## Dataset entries
=====

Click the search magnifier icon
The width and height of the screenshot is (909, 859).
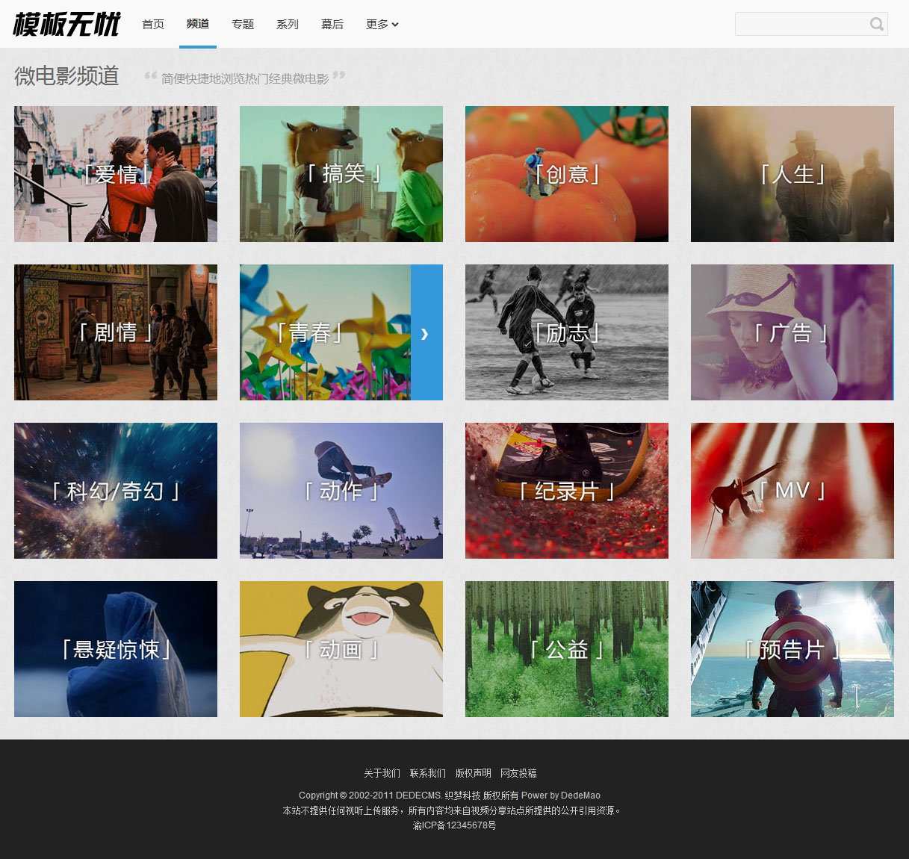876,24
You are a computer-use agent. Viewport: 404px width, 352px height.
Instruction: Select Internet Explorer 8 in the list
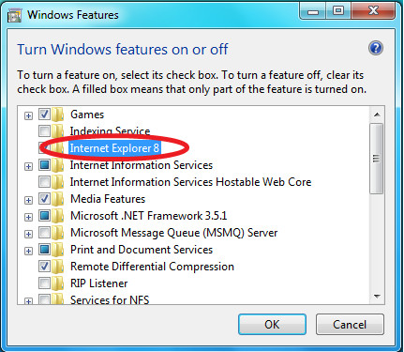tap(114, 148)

=====

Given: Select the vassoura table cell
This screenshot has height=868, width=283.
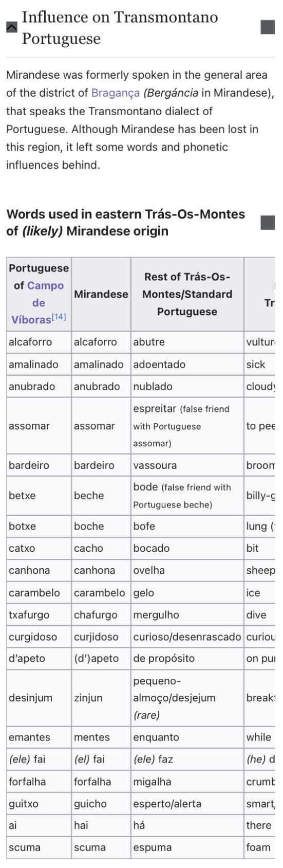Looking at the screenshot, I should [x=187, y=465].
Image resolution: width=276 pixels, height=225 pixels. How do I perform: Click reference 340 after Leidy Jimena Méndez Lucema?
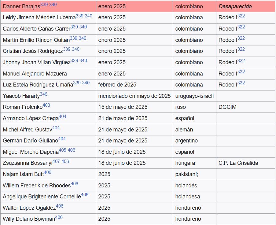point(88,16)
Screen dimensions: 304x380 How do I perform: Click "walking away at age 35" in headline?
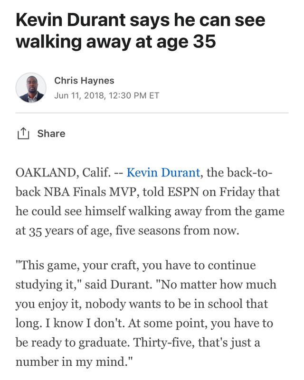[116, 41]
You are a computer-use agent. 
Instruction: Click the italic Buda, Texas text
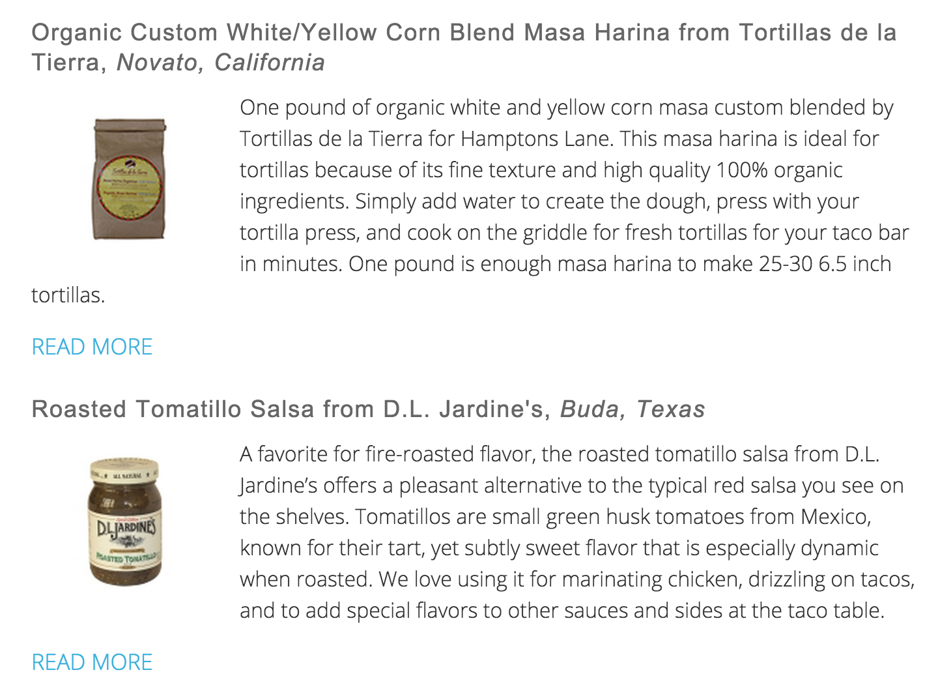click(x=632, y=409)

=====

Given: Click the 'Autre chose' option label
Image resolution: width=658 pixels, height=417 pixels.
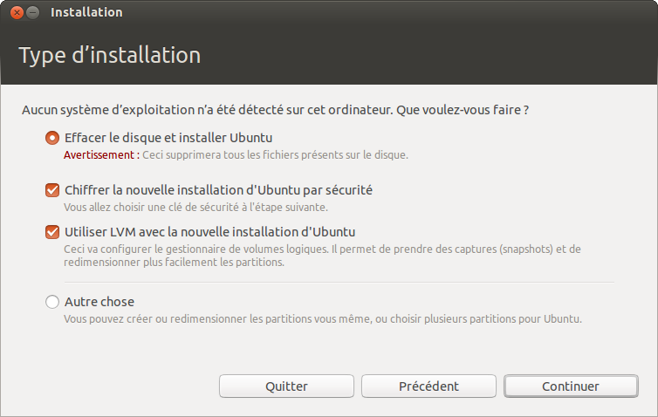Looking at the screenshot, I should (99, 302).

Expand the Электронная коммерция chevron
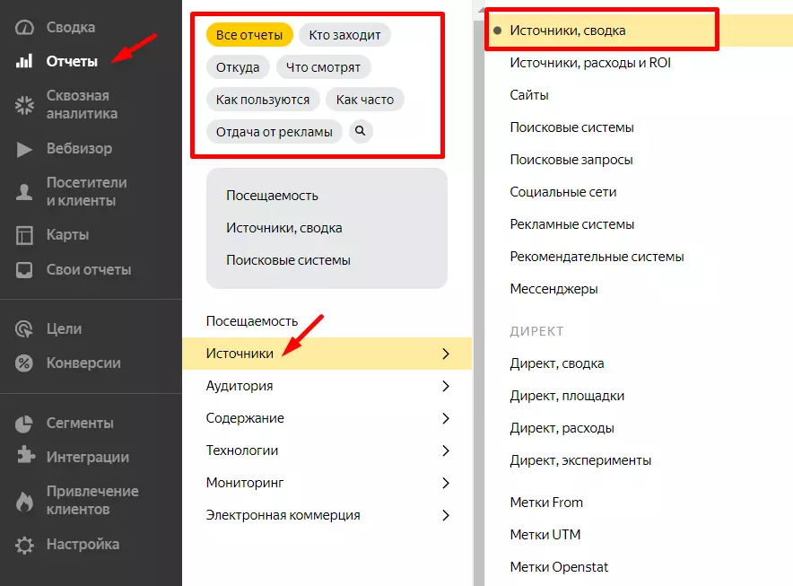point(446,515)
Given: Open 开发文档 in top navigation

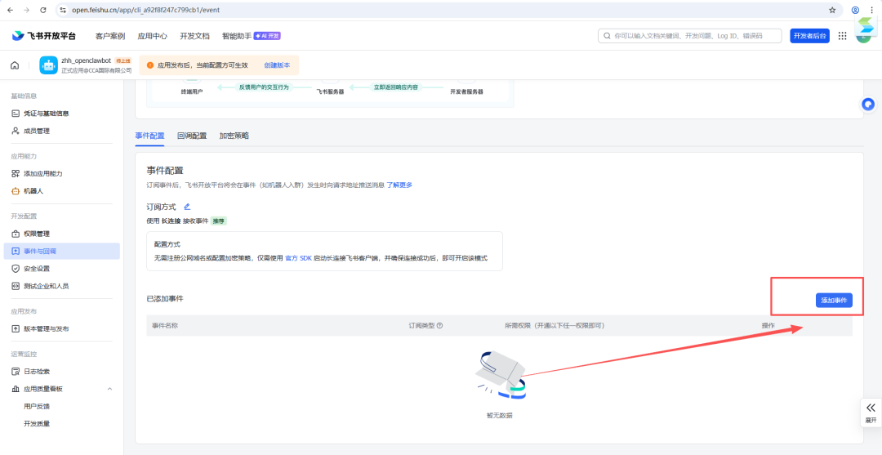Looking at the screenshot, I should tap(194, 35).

=====

## Your instructions
Which lines above contain the word "agent"? Show each of them.

## Your solution
You are a computer-use agent. Viewport: 404px width, 352px height.
You are a computer-use agent. 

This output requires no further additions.